"Onebox Assistant", crawl for those previews reliably!

merefield · January 24, 2019, 12:16pm

What it does

Turns this kind of result:

(where your server has failed to bring back the page source so cannot extract the required tags to build the onebox)

Into this!:

It simply provides an alternative path for onebox to get its page source with which to look for meta-data when the target server refuses your connection.

It changes nothing about how onebox then processes the page source to find the meta-data and render the box.

It’s meant to allow you to enter the details and credentials of a third party API to bring back the page instead of doing a normal http call directly to the target page.

Why

I found my servers were being forbidden access to a number of commercial sites so oneboxes would fail to be rendered. It essentiallly helps leverage the trustworthiness of the 3rd party API, a bit like a mail service.

Why it’s cost effective

You can use a relatively cheap VPS but still get reliable one-boxing functionality, even if your IP or user agent is somehow ‘blacklisted’.

You don’t need it if

You are oneboxing all your target content ok with the vanilla install and all users are happy

Pre-requisites

You need an account with a suitable 3rd part API.

Settings

onebox assistant api base address:  https://api.embed.rocks/api/

Above example uses embed.rocks, but in the future support for other API’s might be added, however, embed.rocks is relatively good value atm.

onebox assistant api base query:   ?url=

onebox assistant api options:   &skip=article,description,oembed,imextra&include=source

onebox assistant api page source field:   source

You will also need to enter your API key provided by embed.rocks

See example below

This setting allows you to ignore the prefetch (to check if the direct crawl returns a result) and use the API from the get-go.

default OFF

I recommend setting this to TRUE.

This is more expensive of course but often yields better results as there are some cases where the pre-fetch gets redirected to the wrong page because you are not trusted.

Support Information

Remember, if you’ve previously attempted to onebox a link, Discourse core will cache the result.

You can add a random querystring on the end to overcome the cache: https://mylink.com/todaynews?random=random

You can also check the API is responding with, e.g.:

curl -X GET "https://api.embed.rocks/api/?url=https%3A%2F%2Fnews.bbc.co.uk%0A&skip=article,description,oembed,imextra&include=source" -H "x-api-key: %%%your-api-key%%%"

You need to url encode the site you are calling (the url parameter value) using some site like this (not vouched for!)

Known Limitations

It’s only been tested with one provider at the moment and not tested on others.

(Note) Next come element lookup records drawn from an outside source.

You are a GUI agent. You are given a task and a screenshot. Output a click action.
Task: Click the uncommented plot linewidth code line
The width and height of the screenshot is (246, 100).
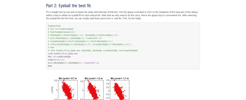(x=74, y=63)
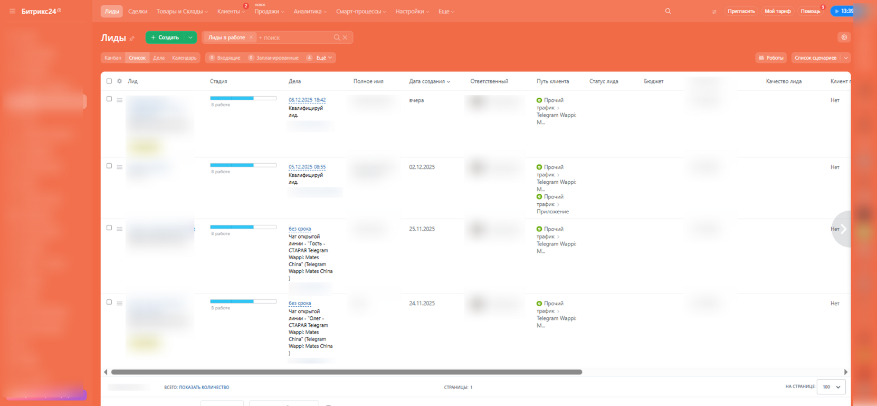Viewport: 877px width, 406px height.
Task: Open the settings gear at top right
Action: coord(844,37)
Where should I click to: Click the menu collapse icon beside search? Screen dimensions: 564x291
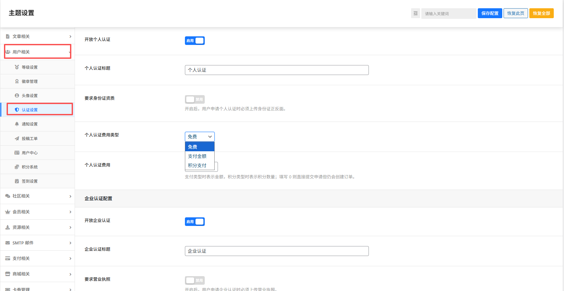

That provider is https://embed.rocks (with whom I have no affiliation). I’m happy to consider supporting more services if the work is sponsored.
The monkey patching is done at method level. This overrides more code than it needs to which leads to a greater risk of the plugin breaking after a core update. However I don’t think there’s a way to minimise this further?

How to install plugins

See the guide here: Install plugins on a self-hosted site

This repo is: https://github.com/merefield/discourse-onebox-assistant

All feedback welcome. Please it on GitHub if you find it useful.

znedw · November 25, 2020, 9:52pm

Sorry I haven’t had a chance to rebuild our site with this addon enabled, I’ll do so tonight.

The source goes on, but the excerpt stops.